■ **THE RECORDS**
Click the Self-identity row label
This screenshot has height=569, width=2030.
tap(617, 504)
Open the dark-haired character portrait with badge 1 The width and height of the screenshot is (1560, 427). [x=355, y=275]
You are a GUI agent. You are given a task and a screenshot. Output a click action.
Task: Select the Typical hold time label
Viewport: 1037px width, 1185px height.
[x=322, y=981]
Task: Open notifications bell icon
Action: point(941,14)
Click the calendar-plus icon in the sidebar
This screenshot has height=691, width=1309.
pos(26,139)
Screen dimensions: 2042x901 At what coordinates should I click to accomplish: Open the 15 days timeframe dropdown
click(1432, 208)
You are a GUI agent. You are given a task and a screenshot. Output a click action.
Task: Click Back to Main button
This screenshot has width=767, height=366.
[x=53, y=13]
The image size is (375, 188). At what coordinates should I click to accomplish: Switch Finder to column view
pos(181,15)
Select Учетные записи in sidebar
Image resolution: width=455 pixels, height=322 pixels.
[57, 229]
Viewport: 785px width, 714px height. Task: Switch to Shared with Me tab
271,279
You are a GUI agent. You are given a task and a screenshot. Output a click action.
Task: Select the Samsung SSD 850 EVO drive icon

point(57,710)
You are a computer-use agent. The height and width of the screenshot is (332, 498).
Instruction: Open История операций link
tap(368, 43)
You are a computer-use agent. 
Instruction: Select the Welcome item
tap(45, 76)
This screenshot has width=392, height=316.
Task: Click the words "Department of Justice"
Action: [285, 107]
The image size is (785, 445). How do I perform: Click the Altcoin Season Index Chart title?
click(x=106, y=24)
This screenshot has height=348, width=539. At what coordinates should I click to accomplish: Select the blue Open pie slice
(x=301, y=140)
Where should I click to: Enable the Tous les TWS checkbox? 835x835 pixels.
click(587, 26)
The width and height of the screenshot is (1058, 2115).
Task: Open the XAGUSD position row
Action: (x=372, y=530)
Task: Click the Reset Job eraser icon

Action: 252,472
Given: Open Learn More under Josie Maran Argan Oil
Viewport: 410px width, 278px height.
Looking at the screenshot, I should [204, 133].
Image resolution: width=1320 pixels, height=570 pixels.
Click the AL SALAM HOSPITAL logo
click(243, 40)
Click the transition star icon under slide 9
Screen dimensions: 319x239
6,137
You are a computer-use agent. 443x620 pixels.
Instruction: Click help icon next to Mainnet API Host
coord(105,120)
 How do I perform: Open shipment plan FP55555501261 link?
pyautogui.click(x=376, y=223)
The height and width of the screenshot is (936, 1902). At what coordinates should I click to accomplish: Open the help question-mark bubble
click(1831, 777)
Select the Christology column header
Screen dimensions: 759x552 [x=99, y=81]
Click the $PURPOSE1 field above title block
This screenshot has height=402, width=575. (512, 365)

■ **SET TASK**
Turn every line of the entries above into a numbered list, leaving out the blank lines.

■ **WRITTEN SOLUTION**
1. Click the Self-identity row label
2. This screenshot has height=569, width=2030.
3. tap(617, 504)
4. Open the dark-haired character portrait with badge 1 The width and height of the screenshot is (1560, 427). [x=355, y=275]
5. You are a GUI agent. You are given a task and a screenshot. Output a click action.
6. Task: Select the Typical hold time label
7. Viewport: 1037px width, 1185px height.
8. [x=322, y=981]
9. Task: Open notifications bell icon
10. Action: point(941,14)
11. Click the calendar-plus icon in the sidebar
12. This screenshot has height=691, width=1309.
13. pos(26,139)
14. Screen dimensions: 2042x901 At what coordinates should I click to accomplish: Open the 15 days timeframe dropdown
15. click(1432, 208)
16. You are a GUI agent. You are given a task and a screenshot. Output a click action.
17. Task: Click Back to Main button
18. This screenshot has width=767, height=366.
19. [x=53, y=13]
20. The image size is (375, 188). At what coordinates should I click to accomplish: Switch Finder to column view
21. pos(181,15)
22. Select Учетные записи in sidebar
23. Image resolution: width=455 pixels, height=322 pixels.
24. [57, 229]
25. Viewport: 785px width, 714px height. Task: Switch to Shared with Me tab
26. 271,279
27. You are a GUI agent. You are given a task and a screenshot. Output a click action.
28. Task: Select the Samsung SSD 850 EVO drive icon
29. point(57,710)
30. You are a computer-use agent. The height and width of the screenshot is (332, 498).
31. Instruction: Open История операций link
32. tap(368, 43)
33. You are a computer-use agent. 
34. Instruction: Select the Welcome item
35. tap(45, 76)
36. This screenshot has width=392, height=316.
37. Task: Click the words "Department of Justice"
38. Action: [285, 107]
39. The image size is (785, 445). How do I perform: Click the Altcoin Season Index Chart title?
40. click(x=106, y=24)
41. This screenshot has height=348, width=539. At what coordinates should I click to accomplish: Select the blue Open pie slice
42. (x=301, y=140)
43. Where should I click to: Enable the Tous les TWS checkbox? 835x835 pixels.
44. click(587, 26)
45. The width and height of the screenshot is (1058, 2115).
46. Task: Open the XAGUSD position row
47. Action: (x=372, y=530)
48. Task: Click the Reset Job eraser icon
49. Action: 252,472
50. Given: Open Learn More under Josie Maran Argan Oil
51. Viewport: 410px width, 278px height.
52. Looking at the screenshot, I should [204, 133].
53. Image resolution: width=1320 pixels, height=570 pixels.
54. Click the AL SALAM HOSPITAL logo
55. click(243, 40)
56. Click the transition star icon under slide 9
57. Screen dimensions: 319x239
58. 6,137
59. You are a computer-use agent. 443x620 pixels.
60. Instruction: Click help icon next to Mainnet API Host
61. coord(105,120)
62.  How do I perform: Open shipment plan FP55555501261 link?
63. pyautogui.click(x=376, y=223)
64. The height and width of the screenshot is (936, 1902). At what coordinates should I click to accomplish: Open the help question-mark bubble
65. click(1831, 777)
66. Select the Christology column header
67. Screen dimensions: 759x552 [x=99, y=81]
68. Click the $PURPOSE1 field above title block
69. This screenshot has height=402, width=575. (512, 365)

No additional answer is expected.